Judge Advocate General
- In office July 2012 – December 2014

Personal details
- Education: University of the East
- Occupation: Lawyer

Military service
- Allegiance: Philippines
- Branch/service: Army
- Years of service: 1984–2014
- Rank: Brigadier-general

= Marian Aleido =

Filipino brigadier-general and former Judge Advocate General

Marian Aleido is a retired Filipino brigadier-general and former Judge Advocate General of the Armed Forces of the Philippines.

==Career==
Marian Aleido was awarded a degree in law from the University of the East in 1979. When she joined the army in 1984 she became the first female lawyer to join the Armed Forces of the Philippines. In 1993 Aleido was appointed chief legal officer in the Office of the Inspector General and simultaneously deputy chief of the armed force's Office of Ethical Standards and Public Accountability.

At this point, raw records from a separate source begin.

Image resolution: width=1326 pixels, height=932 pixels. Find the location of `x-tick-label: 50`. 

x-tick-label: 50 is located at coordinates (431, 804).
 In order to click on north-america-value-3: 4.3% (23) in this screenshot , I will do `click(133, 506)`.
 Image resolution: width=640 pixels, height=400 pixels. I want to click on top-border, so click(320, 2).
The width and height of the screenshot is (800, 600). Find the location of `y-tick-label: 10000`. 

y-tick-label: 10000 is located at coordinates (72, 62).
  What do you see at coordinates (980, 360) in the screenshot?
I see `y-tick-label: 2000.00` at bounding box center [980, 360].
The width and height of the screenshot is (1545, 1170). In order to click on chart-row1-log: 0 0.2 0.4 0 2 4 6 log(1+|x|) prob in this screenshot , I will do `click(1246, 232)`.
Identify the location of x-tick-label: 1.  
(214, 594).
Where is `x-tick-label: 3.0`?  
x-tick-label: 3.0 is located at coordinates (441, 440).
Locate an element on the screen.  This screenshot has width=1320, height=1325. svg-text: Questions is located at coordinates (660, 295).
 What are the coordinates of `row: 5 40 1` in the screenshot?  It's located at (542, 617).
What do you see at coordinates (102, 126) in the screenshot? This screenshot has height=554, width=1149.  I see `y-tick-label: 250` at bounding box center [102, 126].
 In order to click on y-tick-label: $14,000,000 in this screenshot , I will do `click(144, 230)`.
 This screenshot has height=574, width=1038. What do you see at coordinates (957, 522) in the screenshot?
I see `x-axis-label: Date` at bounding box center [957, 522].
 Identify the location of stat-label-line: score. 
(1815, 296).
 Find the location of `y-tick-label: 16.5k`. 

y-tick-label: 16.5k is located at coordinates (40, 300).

Aleido was appointed Judge Advocate General in July 2012, the first woman to hold the position. She held the position for three years, simultaneously with that of officer in charge of the office of the provost marshal general. Aleido's aims during her tenure were to recruit more lawyers to work as legal advisers to the armed forces and the Department of National Defense and to increase the throughput of cases through the military court system. She was successful in the first regard, increasing the number of lawyer from 70 to 104. The number of female lawyers also increased during this time to 40. Aleido helped to speed up the trial of those accused of beheading Filipino marines in the 2007 Basilan beheading incident.

Aleido retired in 2014 after reaching 30 years service and received a testimonial parade.